URLError: <urlopen error [Errno -3] Temporary failure in name resolution>

class CardiacDetectionModel(pl.LightningModule):
def init(self):
super().init()

    self.model = torchvision.models.resnet18(pretrained=True)
    self.model.conv1 = torch.nn.Conv2d(1, 64, kernel_size=(7, 7), stride=(2, 2), padding=(3, 3), bias=False)
    self.model.fc = torch.nn.Linear(in_features=512 ,out_features=4)
    
    self.optimizer = torch.optim.Adam(self.model.parameters(), lr=1e-4)
    self.loss_fn = torch.nn.MSELoss()
    
def forward(self, data):
    return self.model(data)

def training_step(self, batch, batch_idx):
    x_ray, label = batch
    label = label.float()
    pred = self(x_ray)
    loss = self.loss_fn(pred, label)
    
    self.log("Train Loss", loss)
    
    if batch_idx % 50 == 0:
        self.log_images(x_ray.cpu(), pred.cpu(), label.cpu(), "Train")
    return loss

def validation_step(self, batch, batch_idx):
    x_ray, label = batch
    label = label.float()
    pred = self(x_ray)
    loss = self.loss_fn(pred, label)
    
    self.log("Val Loss", loss)
    
    if batch_idx % 50 == 0:
        self.log_images(x_ray.cpu(), pred.cpu(), label.cpu(), "Val")
    return loss

def log_images(self, x_ray, pred, label, name):
    results = []
    
    for i in range(4):
        coords_labels = label[i]
        coords_pred = pred[i]
        
        img = ((x_ray[i] * 0.252)+0.494).numpy()[0]
        
        x0, y0 = coords_labels[0].int().item(), coords_labels[1].int().item()
        x1, y1 = coords_labels[2].int().item(), coords_labels[3].int().item()
        img = cv2.rectangle(img, (x0, y0), (x1, y1), (0, 0, 0), 2)
        
        x0, y0 = coords_pred[0].int().item(), coords_pred[1].int().item()
        x1, y1 = coords_pred[2].int().item(), coords_pred[3].int().item()
        img = cv2.rectangle(img, (x0, y0), (x1, y1), (1, 1, 1), 2)
        
        results.append(torch.tensor(img).unsqueeze(0))
    
    grid = torchvision.utils.make_grid(results, 2)
    self.logger.experiment.add_image(name, grid, self.global_step)
    
def configure_optimizers(self):
    #注意してください ここでは必ずリストを返す必要があります(オプティマイザーを1つにまとめるだけです :)

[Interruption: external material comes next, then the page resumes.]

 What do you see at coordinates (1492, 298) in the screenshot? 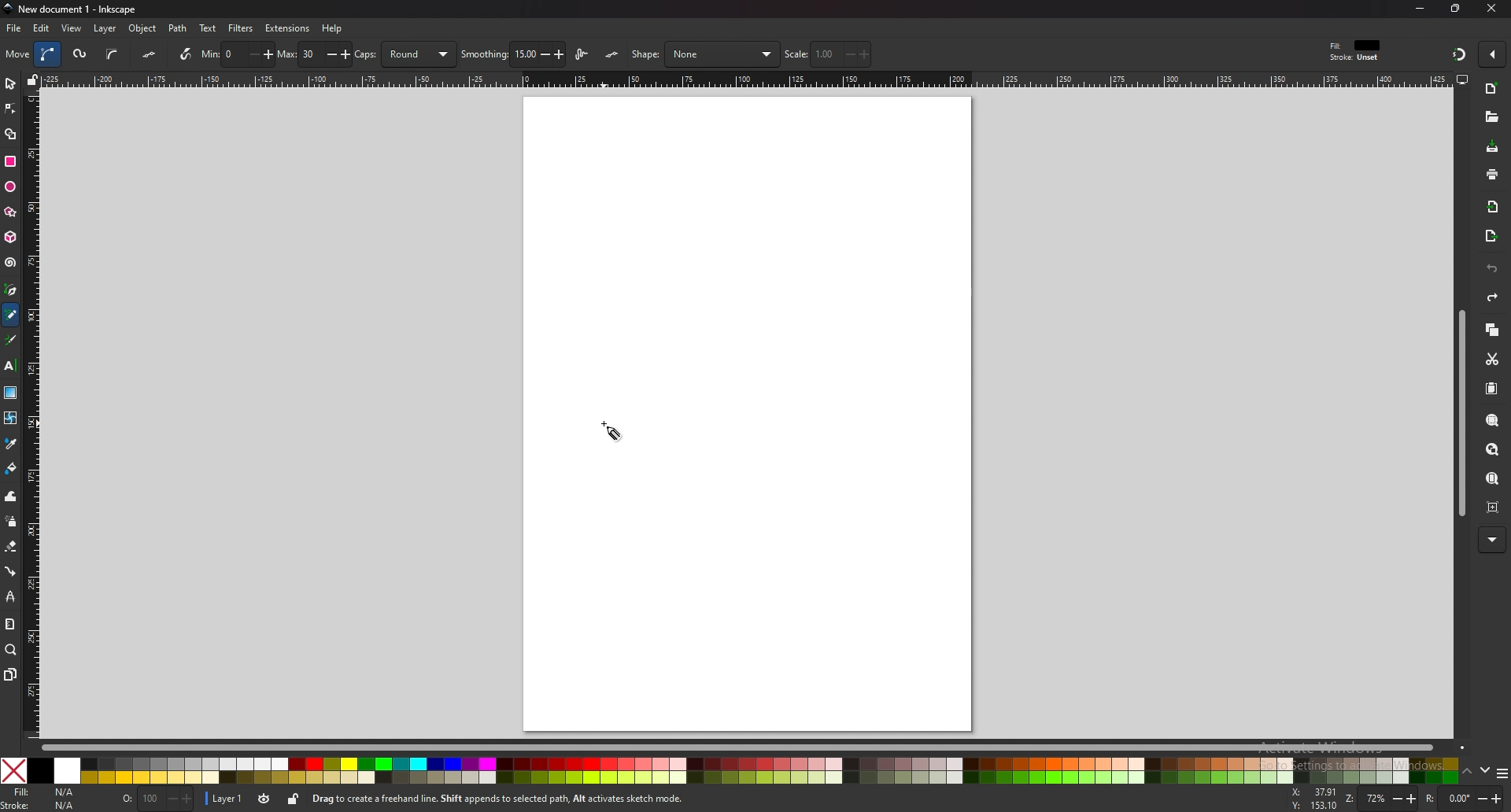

    return [self.optimizer]

モデルオブジェクトの作成

model = CardiacDetectionModel() # モデルをインスタンシエートする

When instantiating the model, if I use google colab, there is no error, but if I use kaggle’s kernel, there is an error.

It seems as if the Kaggle notebook has trouble downloading the pretrained state_dict.
Could you try to manually download it via:

wget https://download.pytorch.org/models/resnet18-f37072fd.pth

and load it afterwards via model.load_state_dict(PATH)?